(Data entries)

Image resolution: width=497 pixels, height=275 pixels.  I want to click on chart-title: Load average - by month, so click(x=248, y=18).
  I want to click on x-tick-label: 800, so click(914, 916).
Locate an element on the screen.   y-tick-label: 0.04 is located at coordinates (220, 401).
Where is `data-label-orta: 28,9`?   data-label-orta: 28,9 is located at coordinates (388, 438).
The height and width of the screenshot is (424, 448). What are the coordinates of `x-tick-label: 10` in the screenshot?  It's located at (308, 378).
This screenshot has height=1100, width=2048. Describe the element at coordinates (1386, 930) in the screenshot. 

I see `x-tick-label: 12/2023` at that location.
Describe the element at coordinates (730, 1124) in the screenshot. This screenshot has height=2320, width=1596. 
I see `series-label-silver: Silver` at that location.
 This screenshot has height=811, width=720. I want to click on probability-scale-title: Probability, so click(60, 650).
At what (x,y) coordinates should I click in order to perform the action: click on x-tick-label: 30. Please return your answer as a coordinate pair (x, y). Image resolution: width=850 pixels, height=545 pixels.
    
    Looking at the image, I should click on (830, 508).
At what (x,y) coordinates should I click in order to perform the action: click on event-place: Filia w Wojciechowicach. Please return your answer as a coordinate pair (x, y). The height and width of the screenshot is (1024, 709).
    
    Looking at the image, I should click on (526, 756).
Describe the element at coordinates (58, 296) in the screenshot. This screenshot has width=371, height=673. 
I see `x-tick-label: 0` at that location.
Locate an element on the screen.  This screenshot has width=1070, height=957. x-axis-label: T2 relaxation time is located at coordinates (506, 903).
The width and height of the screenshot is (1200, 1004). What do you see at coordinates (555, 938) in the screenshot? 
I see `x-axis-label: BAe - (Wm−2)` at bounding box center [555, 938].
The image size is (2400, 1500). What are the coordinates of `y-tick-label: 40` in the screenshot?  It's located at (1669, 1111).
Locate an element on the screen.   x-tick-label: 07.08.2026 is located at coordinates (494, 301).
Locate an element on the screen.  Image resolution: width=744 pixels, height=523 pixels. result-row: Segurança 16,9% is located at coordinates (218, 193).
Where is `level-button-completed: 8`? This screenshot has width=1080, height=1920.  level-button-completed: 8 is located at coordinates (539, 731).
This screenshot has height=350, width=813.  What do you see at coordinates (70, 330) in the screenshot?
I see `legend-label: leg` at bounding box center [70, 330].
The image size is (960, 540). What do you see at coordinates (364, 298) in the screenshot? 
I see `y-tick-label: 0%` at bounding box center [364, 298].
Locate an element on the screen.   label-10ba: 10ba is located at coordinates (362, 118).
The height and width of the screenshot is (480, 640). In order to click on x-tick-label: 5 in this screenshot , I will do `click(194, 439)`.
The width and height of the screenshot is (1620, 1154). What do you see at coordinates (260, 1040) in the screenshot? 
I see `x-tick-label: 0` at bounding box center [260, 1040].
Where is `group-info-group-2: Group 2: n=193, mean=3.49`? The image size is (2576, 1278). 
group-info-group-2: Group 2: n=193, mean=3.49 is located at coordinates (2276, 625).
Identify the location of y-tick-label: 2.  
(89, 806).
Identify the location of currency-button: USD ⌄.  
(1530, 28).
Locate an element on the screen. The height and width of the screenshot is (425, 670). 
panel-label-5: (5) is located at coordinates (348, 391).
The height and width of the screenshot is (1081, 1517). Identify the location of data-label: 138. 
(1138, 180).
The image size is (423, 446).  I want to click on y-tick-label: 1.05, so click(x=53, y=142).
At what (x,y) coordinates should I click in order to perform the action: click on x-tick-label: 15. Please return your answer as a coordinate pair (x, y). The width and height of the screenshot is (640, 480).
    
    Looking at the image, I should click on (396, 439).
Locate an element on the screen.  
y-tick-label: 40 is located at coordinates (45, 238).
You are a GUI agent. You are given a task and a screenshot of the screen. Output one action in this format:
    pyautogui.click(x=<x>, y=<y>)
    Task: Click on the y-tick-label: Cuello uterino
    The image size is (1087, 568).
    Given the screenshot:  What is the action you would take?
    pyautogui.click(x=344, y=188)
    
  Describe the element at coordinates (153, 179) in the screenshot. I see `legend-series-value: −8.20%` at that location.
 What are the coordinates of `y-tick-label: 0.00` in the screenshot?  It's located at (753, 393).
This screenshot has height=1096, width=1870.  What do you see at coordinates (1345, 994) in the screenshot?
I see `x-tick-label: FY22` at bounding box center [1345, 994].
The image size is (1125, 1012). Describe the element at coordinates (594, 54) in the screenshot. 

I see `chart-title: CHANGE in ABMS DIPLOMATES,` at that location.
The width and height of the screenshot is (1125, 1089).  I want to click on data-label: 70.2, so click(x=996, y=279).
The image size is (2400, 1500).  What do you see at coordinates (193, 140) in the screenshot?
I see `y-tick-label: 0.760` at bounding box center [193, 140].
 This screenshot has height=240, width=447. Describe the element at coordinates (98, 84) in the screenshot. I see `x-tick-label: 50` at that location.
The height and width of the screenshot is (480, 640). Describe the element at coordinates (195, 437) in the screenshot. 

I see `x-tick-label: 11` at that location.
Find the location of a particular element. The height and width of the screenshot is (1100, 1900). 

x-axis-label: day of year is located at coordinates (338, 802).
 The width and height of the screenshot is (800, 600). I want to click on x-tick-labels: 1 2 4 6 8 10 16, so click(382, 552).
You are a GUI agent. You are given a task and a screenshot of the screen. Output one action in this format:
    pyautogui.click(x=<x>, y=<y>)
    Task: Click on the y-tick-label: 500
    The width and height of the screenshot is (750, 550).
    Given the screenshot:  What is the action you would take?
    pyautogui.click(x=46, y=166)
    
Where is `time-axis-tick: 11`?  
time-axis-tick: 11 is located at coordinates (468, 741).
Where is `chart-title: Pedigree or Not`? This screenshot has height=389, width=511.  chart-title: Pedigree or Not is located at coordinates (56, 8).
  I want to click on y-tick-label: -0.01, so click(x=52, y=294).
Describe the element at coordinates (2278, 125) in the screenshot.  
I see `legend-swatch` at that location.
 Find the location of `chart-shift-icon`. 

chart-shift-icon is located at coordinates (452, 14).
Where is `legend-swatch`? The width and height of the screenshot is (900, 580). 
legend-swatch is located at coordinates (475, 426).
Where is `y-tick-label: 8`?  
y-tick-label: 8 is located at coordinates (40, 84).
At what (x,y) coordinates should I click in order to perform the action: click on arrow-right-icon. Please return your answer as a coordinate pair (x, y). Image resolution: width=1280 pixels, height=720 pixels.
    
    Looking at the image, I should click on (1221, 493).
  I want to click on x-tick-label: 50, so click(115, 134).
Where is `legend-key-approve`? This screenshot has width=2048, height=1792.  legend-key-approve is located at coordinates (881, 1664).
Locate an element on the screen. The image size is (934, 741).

*What to produce*
Format the lines of the entries above as a numbered list, leaving out any blank lines.

*Response*
1. Image resolution: width=497 pixels, height=275 pixels.  I want to click on chart-title: Load average - by month, so click(x=248, y=18).
2.   I want to click on x-tick-label: 800, so click(914, 916).
3. Locate an element on the screen.   y-tick-label: 0.04 is located at coordinates (220, 401).
4. Where is `data-label-orta: 28,9`?   data-label-orta: 28,9 is located at coordinates (388, 438).
5. The height and width of the screenshot is (424, 448). What are the coordinates of `x-tick-label: 10` in the screenshot?  It's located at (308, 378).
6. This screenshot has height=1100, width=2048. Describe the element at coordinates (1386, 930) in the screenshot. 
7. I see `x-tick-label: 12/2023` at that location.
8. Describe the element at coordinates (730, 1124) in the screenshot. This screenshot has height=2320, width=1596. 
9. I see `series-label-silver: Silver` at that location.
10.  This screenshot has height=811, width=720. I want to click on probability-scale-title: Probability, so click(60, 650).
11. At what (x,y) coordinates should I click in order to perform the action: click on x-tick-label: 30. Please return your answer as a coordinate pair (x, y). Image resolution: width=850 pixels, height=545 pixels.
12.     Looking at the image, I should click on (830, 508).
13. At what (x,y) coordinates should I click in order to perform the action: click on event-place: Filia w Wojciechowicach. Please return your answer as a coordinate pair (x, y). The height and width of the screenshot is (1024, 709).
14.     Looking at the image, I should click on (526, 756).
15. Describe the element at coordinates (58, 296) in the screenshot. This screenshot has width=371, height=673. 
16. I see `x-tick-label: 0` at that location.
17. Locate an element on the screen.  This screenshot has width=1070, height=957. x-axis-label: T2 relaxation time is located at coordinates (506, 903).
18. The width and height of the screenshot is (1200, 1004). What do you see at coordinates (555, 938) in the screenshot? 
19. I see `x-axis-label: BAe - (Wm−2)` at bounding box center [555, 938].
20. The image size is (2400, 1500). What are the coordinates of `y-tick-label: 40` in the screenshot?  It's located at (1669, 1111).
21. Locate an element on the screen.   x-tick-label: 07.08.2026 is located at coordinates (494, 301).
22. Locate an element on the screen.  Image resolution: width=744 pixels, height=523 pixels. result-row: Segurança 16,9% is located at coordinates (218, 193).
23. Where is `level-button-completed: 8`? This screenshot has width=1080, height=1920.  level-button-completed: 8 is located at coordinates (539, 731).
24. This screenshot has height=350, width=813.  What do you see at coordinates (70, 330) in the screenshot?
25. I see `legend-label: leg` at bounding box center [70, 330].
26. The image size is (960, 540). What do you see at coordinates (364, 298) in the screenshot? 
27. I see `y-tick-label: 0%` at bounding box center [364, 298].
28. Locate an element on the screen.   label-10ba: 10ba is located at coordinates (362, 118).
29. The height and width of the screenshot is (480, 640). In order to click on x-tick-label: 5 in this screenshot , I will do `click(194, 439)`.
30. The width and height of the screenshot is (1620, 1154). What do you see at coordinates (260, 1040) in the screenshot? 
31. I see `x-tick-label: 0` at bounding box center [260, 1040].
32. Where is `group-info-group-2: Group 2: n=193, mean=3.49`? The image size is (2576, 1278). 
33. group-info-group-2: Group 2: n=193, mean=3.49 is located at coordinates (2276, 625).
34. Identify the location of y-tick-label: 2.  
35. (89, 806).
36. Identify the location of currency-button: USD ⌄.  
37. (1530, 28).
38. Locate an element on the screen. The height and width of the screenshot is (425, 670). 
39. panel-label-5: (5) is located at coordinates (348, 391).
40. The height and width of the screenshot is (1081, 1517). Identify the location of data-label: 138. 
41. (1138, 180).
42. The image size is (423, 446).  I want to click on y-tick-label: 1.05, so click(x=53, y=142).
43. At what (x,y) coordinates should I click in order to perform the action: click on x-tick-label: 15. Please return your answer as a coordinate pair (x, y). The width and height of the screenshot is (640, 480).
44.     Looking at the image, I should click on (396, 439).
45. Locate an element on the screen.  
46. y-tick-label: 40 is located at coordinates (45, 238).
47. You are a GUI agent. You are given a task and a screenshot of the screen. Output one action in this format:
48.     pyautogui.click(x=<x>, y=<y>)
49.     Task: Click on the y-tick-label: Cuello uterino
50.     The image size is (1087, 568).
51.     Given the screenshot:  What is the action you would take?
52.     pyautogui.click(x=344, y=188)
53.   Describe the element at coordinates (153, 179) in the screenshot. I see `legend-series-value: −8.20%` at that location.
54.  What are the coordinates of `y-tick-label: 0.00` in the screenshot?  It's located at (753, 393).
55. This screenshot has height=1096, width=1870.  What do you see at coordinates (1345, 994) in the screenshot?
56. I see `x-tick-label: FY22` at bounding box center [1345, 994].
57. The image size is (1125, 1012). Describe the element at coordinates (594, 54) in the screenshot. 
58. I see `chart-title: CHANGE in ABMS DIPLOMATES,` at that location.
59. The width and height of the screenshot is (1125, 1089).  I want to click on data-label: 70.2, so click(x=996, y=279).
60. The image size is (2400, 1500).  What do you see at coordinates (193, 140) in the screenshot?
61. I see `y-tick-label: 0.760` at bounding box center [193, 140].
62.  This screenshot has height=240, width=447. Describe the element at coordinates (98, 84) in the screenshot. I see `x-tick-label: 50` at that location.
63. The height and width of the screenshot is (480, 640). Describe the element at coordinates (195, 437) in the screenshot. 
64. I see `x-tick-label: 11` at that location.
65. Find the location of a particular element. The height and width of the screenshot is (1100, 1900). 
66. x-axis-label: day of year is located at coordinates (338, 802).
67.  The width and height of the screenshot is (800, 600). I want to click on x-tick-labels: 1 2 4 6 8 10 16, so click(382, 552).
68. You are a GUI agent. You are given a task and a screenshot of the screen. Output one action in this format:
69.     pyautogui.click(x=<x>, y=<y>)
70.     Task: Click on the y-tick-label: 500
71.     The width and height of the screenshot is (750, 550).
72.     Given the screenshot:  What is the action you would take?
73.     pyautogui.click(x=46, y=166)
74. Where is `time-axis-tick: 11`?  
75. time-axis-tick: 11 is located at coordinates (468, 741).
76. Where is `chart-title: Pedigree or Not`? This screenshot has height=389, width=511.  chart-title: Pedigree or Not is located at coordinates (56, 8).
77.   I want to click on y-tick-label: -0.01, so click(x=52, y=294).
78. Describe the element at coordinates (2278, 125) in the screenshot.  
79. I see `legend-swatch` at that location.
80.  Find the location of `chart-shift-icon`. 
81. chart-shift-icon is located at coordinates (452, 14).
82. Where is `legend-swatch`? The width and height of the screenshot is (900, 580). 
83. legend-swatch is located at coordinates (475, 426).
84. Where is `y-tick-label: 8`?  
85. y-tick-label: 8 is located at coordinates (40, 84).
86. At what (x,y) coordinates should I click in order to perform the action: click on arrow-right-icon. Please return your answer as a coordinate pair (x, y). Image resolution: width=1280 pixels, height=720 pixels.
87.     Looking at the image, I should click on (1221, 493).
88.   I want to click on x-tick-label: 50, so click(115, 134).
89. Where is `legend-key-approve`? This screenshot has width=2048, height=1792.  legend-key-approve is located at coordinates (881, 1664).
90. Locate an element on the screen. The image size is (934, 741).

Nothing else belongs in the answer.